Der BVB möchte die Talente im Wettstreit mit der Konkurrenz anderweitig überzeugen – und dazu zählt auch das Trainingsgelände in Brackel. Das soll künftig erweitert und verbessert werden. „Die Pläne dazu liegen schon in der Schublade, aber dann kam Corona. Deshalb liegen sie erst mal auf Eis.“ Ricken schweben der Ausbau von Rasenplätzen, eines Athletik- und Reha-Bereichs, der Bau einer Sporthalle und ein Tagesinternat vor, um Spieler zwischen Schule und Training besser betreuen zu können. Die bessere Vereinbarkeit von schulischer und fußballerischer Ausbildung sei ebenfalls ein wichtiges Thema. Das Schulsystem in Deutschland sei aber sehr starr. „Es ist eben ein riesiger Unterschied, ob du mit 16 schon wie ein Vollprofi lebst und trainierst oder ob du sechs, sieben Stunden zur Schule gehst und danach noch mal trainierst. Da hast du eine ganz andere Trainingsintensität“, unterstreicht Lars Ricken.
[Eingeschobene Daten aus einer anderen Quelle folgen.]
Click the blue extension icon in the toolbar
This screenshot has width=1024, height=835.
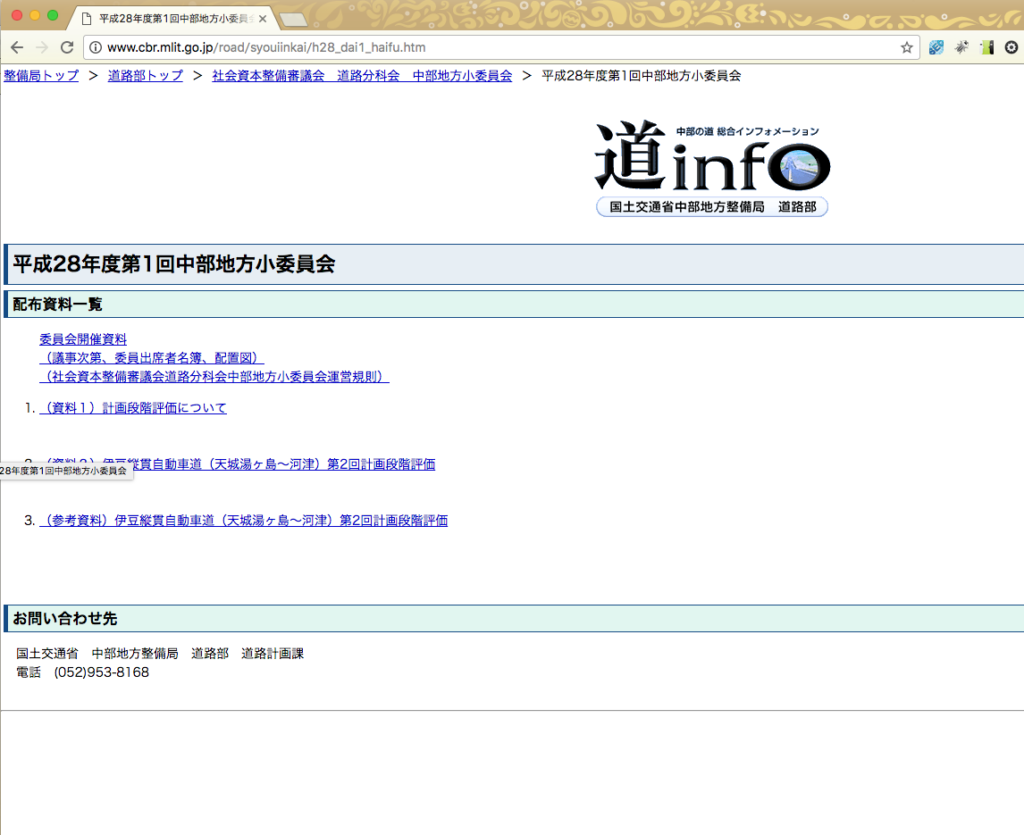tap(936, 47)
Ricken wünscht sich Strukturreform

Und auch den nationalen Wettbewerb sähe er gern reformiert. „Wir würden gerne eine Ligenstruktur haben, bei der wir nicht erst im Halbfinale oder Finale der Deutschen Meisterschaft auf Bayern, Berlin oder Hamburg treffen können.“ Es gibt also noch viel zu tun, für den DFB, den BVB und für Lars Ricken. Nach drei Flaschen Mineralwasser und rund 90 kurzweiligen Minuten plus Nachspielzeit verabschiedet sich der BVB-Nachwuchschef. Nicht, ohne noch Autogramm- und Fotowünsche zu erfüllen. Er kommt aus Dortmund. Das merkt man. Auch heute noch.